→ Aim of the exercise: The stretch wanted below opens at the line containing "Task: Open the WHY IT MATTERS card" and closes at the line containing "The image size is (812, 505).". Please return it exactly, with no other lines.

→ Supplied records:
■ ■ ■ ■ ■

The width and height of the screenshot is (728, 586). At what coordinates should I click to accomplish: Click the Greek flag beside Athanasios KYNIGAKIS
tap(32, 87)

■ ■ ■ ■ ■

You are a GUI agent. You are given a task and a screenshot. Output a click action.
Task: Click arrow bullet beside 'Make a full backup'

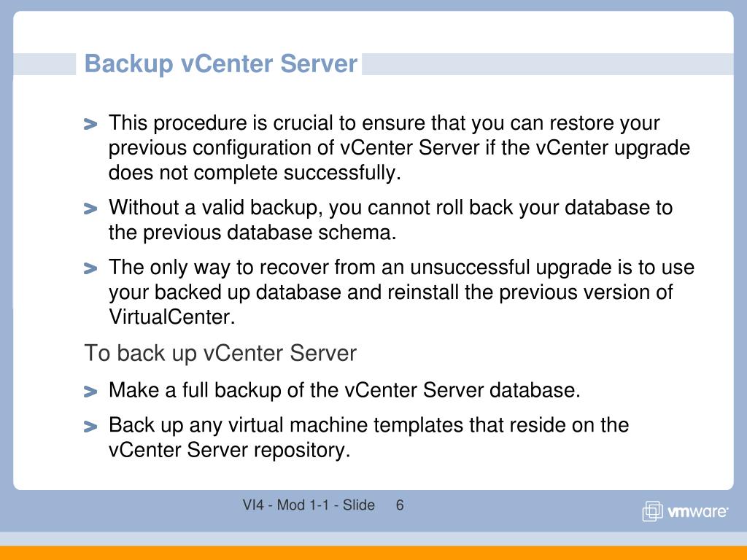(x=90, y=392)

■ ■ ■ ■ ■

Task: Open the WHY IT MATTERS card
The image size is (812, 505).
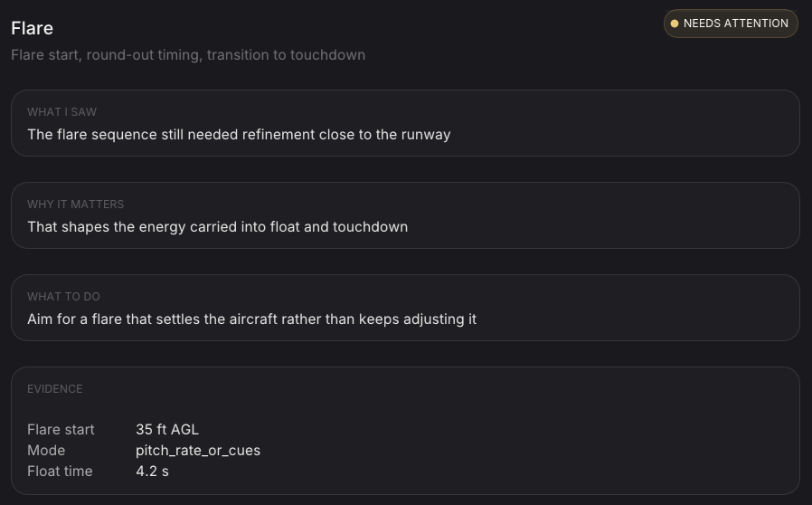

■ ■ ■ ■ ■

→ Result of this exercise:
Task: Open the WHY IT MATTERS card
The image size is (812, 505).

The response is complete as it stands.